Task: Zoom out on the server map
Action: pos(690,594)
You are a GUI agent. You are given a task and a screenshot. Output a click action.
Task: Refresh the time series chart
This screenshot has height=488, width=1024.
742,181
************
__Objective__
Copy these lines over word for word, keeping every character the same.

__Task response__
Task: Zoom out on the server map
Action: pos(690,594)
You are a GUI agent. You are given a task and a screenshot. Output a click action.
Task: Refresh the time series chart
This screenshot has height=488, width=1024.
742,181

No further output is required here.